A ira de Peter não foi nada. A brutalidade que me submeteram como mensagem de obediência também não. Fiz tudo o que queriam por todos aqueles dias sem reclamar e lamentar para mim porque a vida longe dali valia a pena. Que me machucassem. Tudo aquilo chegaria ao fim assim que eu conseguisse me resolver. Eu não estava mesmo me importando, com toda a sinceridade de meu coração, passar por aquilo era nada comparado com viver. Todos ali me odiavam, mas fora dali eu tinha amor.

Isso sim era existir com toda força e isso sim me fazia querer tanto viver. Talvez fosse chocante para qualquer um o quanto eu não me importava por toda essa sensação de estar viva, toda essa certeza de ser amada e, acima de tudo, de que tudo acabaria. Étienne já dizia que só os covardes e os preguiçosos não sabem suportar o mal nem recuperar o bem. Limitam-se a desejá-lo e a energia de sua pretensão lhes é tirada por sua própria covardia. Eu com toda certeza não era mais covarde. Que encarassem minha ira um dia assim como eu encarava a deles.

Foi por isso que não me importei novamente e nem pensei com amargor em castigo quando encontrei aquele desejo gigantesco brilhando na tela de meu telefone. Eu quis e eu conseguiria para mim. Nisso, corri em busca de Camila, tão excitada com a ideia de fugir novamente que meus olhos brilhavam a ponto de atrapalhar minha visão e minha garganta tomar liderança em empurrar os chamamentos para fora de mim.

— Cam-i-la! Cam-i-la! Camila! – chamei, ela olhando com as sobrancelhas erguidas eu me aproximar.

— Ei, você conseguiu dizer meu nome – notou.

E daí? Tanto faz.

— Não importa! – eu disse em toda minha pressa – olha!

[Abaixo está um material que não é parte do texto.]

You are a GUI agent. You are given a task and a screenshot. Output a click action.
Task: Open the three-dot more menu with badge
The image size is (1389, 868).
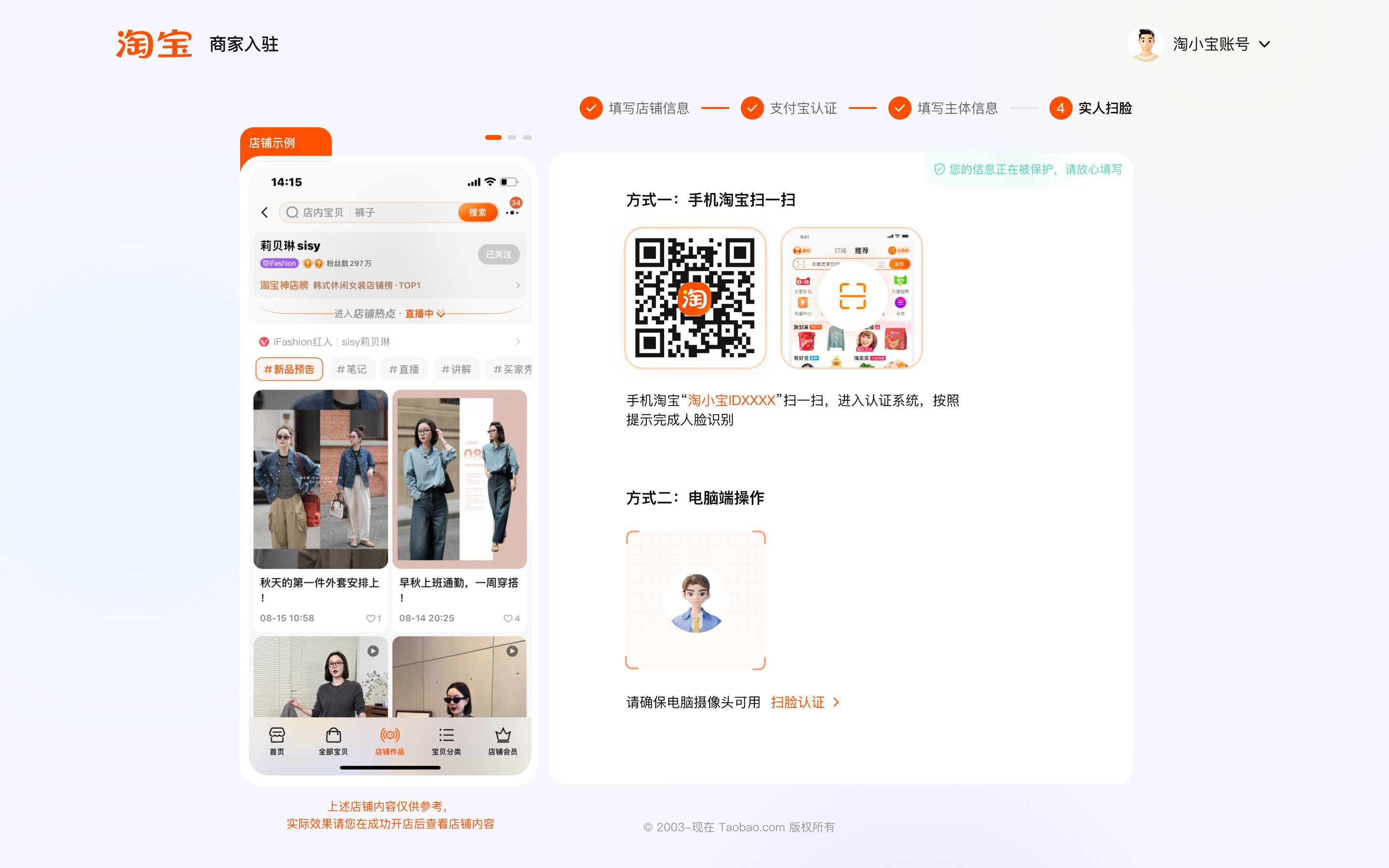coord(512,212)
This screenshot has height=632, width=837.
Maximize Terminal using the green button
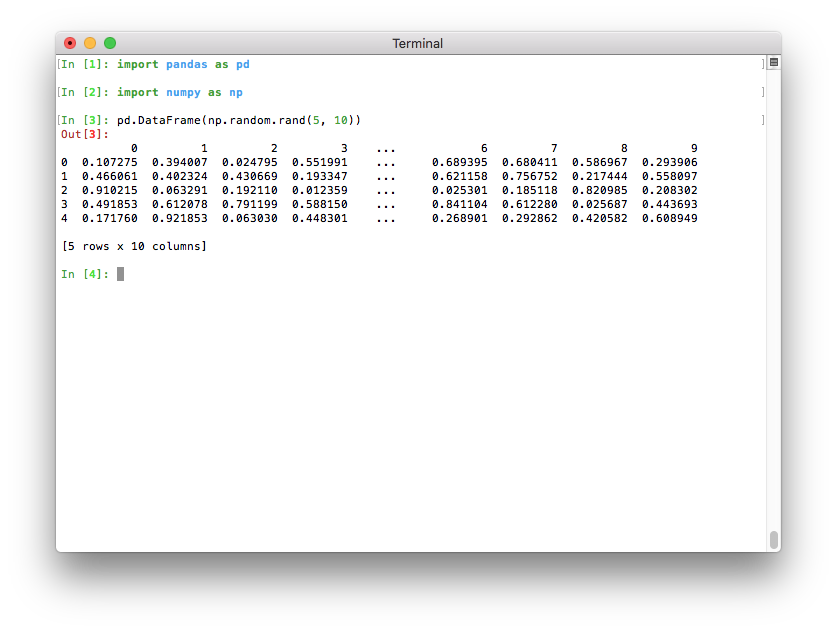click(110, 43)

Mostrei a ela a notícia do parque de diversões que estaria aberto na cidade porque eu queria tanto, mas tanto ir que meu estômago parecia gargalhar.

— Oh! Legal! – sorriu. Legal? Era mais que legal! Era incrível, emocionante, paradisíaco, vivaz, encantador, excitante, enlouquecedor, normal. E, de repente, tão importante para mim quanto respirar. Ou melhor, quanto beijar Camila. Pronto, comparação forte o suficiente.

— O que é legal? – Normani perguntou.

Olhei ao redor notando que as meninas estavam todas ali. Allyson concentrada no que eu tinha certeza ser parte de sua investigação e Normani e Dinah grudadas uma com a outra de jeito que quase me senti tentada a largar tudo e ficar assim com Camila. Fazia um tempinho porque não me sentia muito bem que ela visse sinais de violência em mim. Eu não achava justo que isso maculasse nossa vivência, por isso me sentia melhor longe. Era mais por isso que pela dor do toque que ela conseguia driblar tão bem em minha mente. Eu queria seu conforto, mas também queria muito conhecer o parque.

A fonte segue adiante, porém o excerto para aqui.